AFR 358(S) Eroding Witness: Aesthetics, Knowledge, and Racial Perception (Same as
American Studies 358 and English 358)
ENGL 358(S) Eroding Witness: Aesthetics, Knowledge, and Racial Perception (Same as
Africana Studies 358 and American Studies 358)
To say that the operation of racism requires making "race" visible is only to state the obvious. How this happens-how the members of a society are trained to perceive specific
traits and to connect them with racial identifications-may be somewhat more complex,
even if it is taken for granted, as it generally is. Yet it is also obvious that racism imposes
limitations on perception-rendering some people "invisible," or "voiceless," or indistinguishable from each other. Rather than thinking of these limits as defects, perhaps they may
be understood as productive-as the enabling constraints within which a system of racist
perception develops.
In this course, we will consider how such systems of perception have been challenged in
African American literary traditions. This has sometimes been construed as a paradox of
invisibility and hypervisibility, or as a tension between oral and print culture, or between
music and writing. We'll engage it more broadly, situating literary texts within black cultural
practices that routinely invoke multiple artistic media at once, pressing against their material
limits in a strategy Nathaniel Mackey has termed "eroding witness." For if racism depends
on a training of perception, the most powerful challenges to this training do not proclaim a
disingenuous "colorblindness"; rather, they draw on visionary political and cultural traditions
that improvise what Fred Moten calls "the ensemble of the senses." Assigned readings may
include such writers and critics as W.E.B. Du Bois, Alain Locke, Richard Wright, Zora
Neale Hurston, Audre Lorde, and Brent Hayes Edwards.
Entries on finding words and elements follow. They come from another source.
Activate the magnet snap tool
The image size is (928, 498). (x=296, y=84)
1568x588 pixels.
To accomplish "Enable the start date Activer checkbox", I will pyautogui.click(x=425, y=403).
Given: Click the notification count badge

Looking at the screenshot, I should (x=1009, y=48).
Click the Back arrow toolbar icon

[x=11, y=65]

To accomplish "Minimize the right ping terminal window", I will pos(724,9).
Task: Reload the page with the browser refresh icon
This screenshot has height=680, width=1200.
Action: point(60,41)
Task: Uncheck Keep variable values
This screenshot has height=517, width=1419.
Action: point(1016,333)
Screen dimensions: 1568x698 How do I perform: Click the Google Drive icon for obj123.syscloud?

We'll also extend our analysis in
comparative directions through individual and collaborative research, on topics related to
African American visual art, music, and film, and/or other literary and intellectual traditions.
Format: discussion/seminar. Requirements: frequent writing exercises, two short papers, one
group research presentation, and a final paper (10-12 pages)
Prerequisite: a 100-level English course, except 150. Enrollment limit 25: (expected: 25).